NEW YORK (Reuters) — New York City Mayor Bill de Blasio signed an executive order on Tuesday to raise the minimum hourly wage by more than a dollar to $13.13 for potentially thousands of people working in the city (all figures in US dollars).
The increase, which expands an existing program to cover more New Yorkers, applies to workers employed by large businesses that are tenants of buildings developed with the help of more than $1 million in city subsidies.
The move comes as cities across the United States push ahead with so-called living wage initiatives to raise wages for workers at the bottom of the pay scale.

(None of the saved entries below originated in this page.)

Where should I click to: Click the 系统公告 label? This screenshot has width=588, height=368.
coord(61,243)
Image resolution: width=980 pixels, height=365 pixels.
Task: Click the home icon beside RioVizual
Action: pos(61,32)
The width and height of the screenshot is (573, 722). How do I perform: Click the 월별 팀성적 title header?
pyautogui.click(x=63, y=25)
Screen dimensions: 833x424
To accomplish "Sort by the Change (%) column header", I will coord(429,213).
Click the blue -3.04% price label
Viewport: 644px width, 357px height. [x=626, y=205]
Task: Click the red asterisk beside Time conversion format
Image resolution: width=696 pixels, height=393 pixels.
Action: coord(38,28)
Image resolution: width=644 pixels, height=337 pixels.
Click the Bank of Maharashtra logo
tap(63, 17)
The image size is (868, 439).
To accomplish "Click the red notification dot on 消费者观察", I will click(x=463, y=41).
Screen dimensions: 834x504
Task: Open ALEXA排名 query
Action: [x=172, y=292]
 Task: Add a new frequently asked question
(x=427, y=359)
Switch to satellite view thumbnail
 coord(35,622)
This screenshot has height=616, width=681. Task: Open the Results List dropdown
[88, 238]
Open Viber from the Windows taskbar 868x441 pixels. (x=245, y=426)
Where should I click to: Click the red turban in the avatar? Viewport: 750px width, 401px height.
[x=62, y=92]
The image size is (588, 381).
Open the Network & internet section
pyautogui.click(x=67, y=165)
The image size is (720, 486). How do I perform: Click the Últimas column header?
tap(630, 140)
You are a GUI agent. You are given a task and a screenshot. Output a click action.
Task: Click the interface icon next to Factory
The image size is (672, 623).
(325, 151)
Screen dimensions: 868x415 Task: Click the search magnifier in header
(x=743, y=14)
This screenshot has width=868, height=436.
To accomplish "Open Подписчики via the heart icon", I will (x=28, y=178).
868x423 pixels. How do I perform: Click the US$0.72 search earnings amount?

"The rules change today," de Blasio said from a playground in the Bronx, one of the city's five boroughs, with a large working-class population. "People are struggling, and we need to act now."
The order is expected to apply to an estimated 18,000 employees, including many restaurant and retail workers, over the next five years. Previously, it largely excluded retail employees and applied to some 1,200 workers.
The executive order also raises the minimum hourly rate set in the act to $13.13 an hour from $11.90 an hour for people who receive no health insurance and other benefits from their employers. For those who do receive benefits, the minimum wage rises to $11.50 an hour from $10.30.
De Blasio said he intends to increase the minimum hourly rate to $15.22 by 2019.
The rate increase will have some exclusions, including small businesses with gross income less than $3 million annually.
Critics of the measure say that the mandatory minimum will discourage businesses from leasing spaces in city-backed buildings.
"Some prospective commercial tenants will resist leasing space in projects that impose wage and compliance requirements that are more onerous than market practice," saidKathryn Wylde, president and chief executive officer of the Partnership for New York City. The organization represents 200 large companies that employ around 775,000 New Yorkers.
De Blasio plans to lobby state lawmakers for the authority to increase the $8-an-hour state minimum wage on a citywide level.
De Blasio signed Tuesday's order with the support of U.S. Secretary of Labor Thomas Perez, who has been working to promote President Barack Obama's proposal to boost the federal minimum wage to an hourly rate of $10.10 from $7.25.